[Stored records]
---*---

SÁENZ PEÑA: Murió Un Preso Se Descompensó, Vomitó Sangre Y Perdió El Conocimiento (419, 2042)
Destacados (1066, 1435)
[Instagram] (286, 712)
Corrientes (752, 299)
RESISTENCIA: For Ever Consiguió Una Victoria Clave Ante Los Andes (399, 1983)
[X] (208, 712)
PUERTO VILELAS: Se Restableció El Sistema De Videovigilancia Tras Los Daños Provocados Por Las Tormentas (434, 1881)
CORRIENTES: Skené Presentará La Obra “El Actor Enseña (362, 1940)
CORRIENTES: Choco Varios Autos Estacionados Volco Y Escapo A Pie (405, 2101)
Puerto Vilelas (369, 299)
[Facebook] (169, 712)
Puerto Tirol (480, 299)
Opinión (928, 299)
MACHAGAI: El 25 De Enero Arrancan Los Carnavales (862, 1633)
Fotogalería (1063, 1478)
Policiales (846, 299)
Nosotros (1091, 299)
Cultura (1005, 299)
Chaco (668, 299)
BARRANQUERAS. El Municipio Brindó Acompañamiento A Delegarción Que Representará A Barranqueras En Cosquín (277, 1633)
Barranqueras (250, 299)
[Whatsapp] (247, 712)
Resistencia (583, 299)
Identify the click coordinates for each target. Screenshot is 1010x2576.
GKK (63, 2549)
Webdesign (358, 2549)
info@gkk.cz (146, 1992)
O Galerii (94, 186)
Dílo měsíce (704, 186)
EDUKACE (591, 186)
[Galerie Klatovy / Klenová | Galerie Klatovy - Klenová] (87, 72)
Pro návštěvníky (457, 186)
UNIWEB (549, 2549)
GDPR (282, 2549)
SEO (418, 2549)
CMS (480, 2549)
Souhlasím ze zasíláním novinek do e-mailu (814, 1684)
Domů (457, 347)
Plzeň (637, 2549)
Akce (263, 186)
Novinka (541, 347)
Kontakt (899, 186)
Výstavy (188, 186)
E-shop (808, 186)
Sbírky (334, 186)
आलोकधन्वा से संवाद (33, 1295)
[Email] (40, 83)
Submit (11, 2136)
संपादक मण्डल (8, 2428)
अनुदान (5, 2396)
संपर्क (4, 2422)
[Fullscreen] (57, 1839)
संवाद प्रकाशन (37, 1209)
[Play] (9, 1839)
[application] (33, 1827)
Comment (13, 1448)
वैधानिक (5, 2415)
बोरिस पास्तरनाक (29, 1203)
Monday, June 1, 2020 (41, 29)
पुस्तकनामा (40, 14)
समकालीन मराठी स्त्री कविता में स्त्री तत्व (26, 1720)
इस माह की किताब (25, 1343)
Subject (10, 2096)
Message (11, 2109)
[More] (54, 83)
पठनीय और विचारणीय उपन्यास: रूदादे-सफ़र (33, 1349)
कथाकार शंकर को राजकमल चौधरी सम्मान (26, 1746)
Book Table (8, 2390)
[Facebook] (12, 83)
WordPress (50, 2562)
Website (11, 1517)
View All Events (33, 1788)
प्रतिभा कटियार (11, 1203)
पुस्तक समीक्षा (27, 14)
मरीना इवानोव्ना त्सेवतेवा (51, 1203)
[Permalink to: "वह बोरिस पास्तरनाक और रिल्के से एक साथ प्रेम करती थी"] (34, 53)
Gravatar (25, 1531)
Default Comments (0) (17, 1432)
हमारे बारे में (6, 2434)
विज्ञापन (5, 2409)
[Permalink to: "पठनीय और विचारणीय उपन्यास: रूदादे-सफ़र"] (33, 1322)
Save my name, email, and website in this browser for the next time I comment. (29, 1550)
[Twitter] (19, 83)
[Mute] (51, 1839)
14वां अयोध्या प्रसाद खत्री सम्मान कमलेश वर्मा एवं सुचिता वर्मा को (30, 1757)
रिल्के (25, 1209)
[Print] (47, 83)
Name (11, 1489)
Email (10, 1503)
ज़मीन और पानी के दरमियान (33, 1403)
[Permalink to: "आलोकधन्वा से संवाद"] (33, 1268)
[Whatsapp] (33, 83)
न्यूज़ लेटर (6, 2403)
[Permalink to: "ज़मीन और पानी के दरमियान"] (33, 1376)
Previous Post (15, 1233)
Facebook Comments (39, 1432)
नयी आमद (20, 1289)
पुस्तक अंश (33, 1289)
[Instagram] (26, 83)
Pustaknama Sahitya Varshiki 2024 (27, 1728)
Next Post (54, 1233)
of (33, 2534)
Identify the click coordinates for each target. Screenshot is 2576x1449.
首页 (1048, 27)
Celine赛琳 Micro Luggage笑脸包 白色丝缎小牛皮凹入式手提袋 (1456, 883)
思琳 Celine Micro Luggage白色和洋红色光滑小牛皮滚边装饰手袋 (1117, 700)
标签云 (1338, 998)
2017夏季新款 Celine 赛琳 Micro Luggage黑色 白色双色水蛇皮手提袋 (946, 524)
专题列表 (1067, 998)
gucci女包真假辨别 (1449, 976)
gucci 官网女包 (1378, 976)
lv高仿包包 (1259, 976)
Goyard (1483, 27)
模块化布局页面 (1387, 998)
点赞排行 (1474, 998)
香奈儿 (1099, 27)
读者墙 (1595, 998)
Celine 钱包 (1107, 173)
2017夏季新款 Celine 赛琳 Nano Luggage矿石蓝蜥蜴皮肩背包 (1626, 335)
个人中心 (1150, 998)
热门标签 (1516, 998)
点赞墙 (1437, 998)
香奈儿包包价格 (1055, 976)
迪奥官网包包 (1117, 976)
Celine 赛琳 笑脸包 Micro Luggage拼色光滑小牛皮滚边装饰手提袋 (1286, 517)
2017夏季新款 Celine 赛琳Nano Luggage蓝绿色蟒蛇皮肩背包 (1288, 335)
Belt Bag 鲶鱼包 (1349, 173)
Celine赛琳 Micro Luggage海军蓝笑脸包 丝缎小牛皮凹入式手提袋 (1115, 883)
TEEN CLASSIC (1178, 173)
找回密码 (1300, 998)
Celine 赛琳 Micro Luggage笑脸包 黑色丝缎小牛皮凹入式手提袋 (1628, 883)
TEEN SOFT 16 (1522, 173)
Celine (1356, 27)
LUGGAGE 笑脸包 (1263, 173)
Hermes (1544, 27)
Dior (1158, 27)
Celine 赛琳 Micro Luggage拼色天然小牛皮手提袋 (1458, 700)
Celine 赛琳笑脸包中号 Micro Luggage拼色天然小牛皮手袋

---*---

What this task involves: Some lines above may hold the word "target"; say how many do, giving nothing besides the number.

Expected answer: 2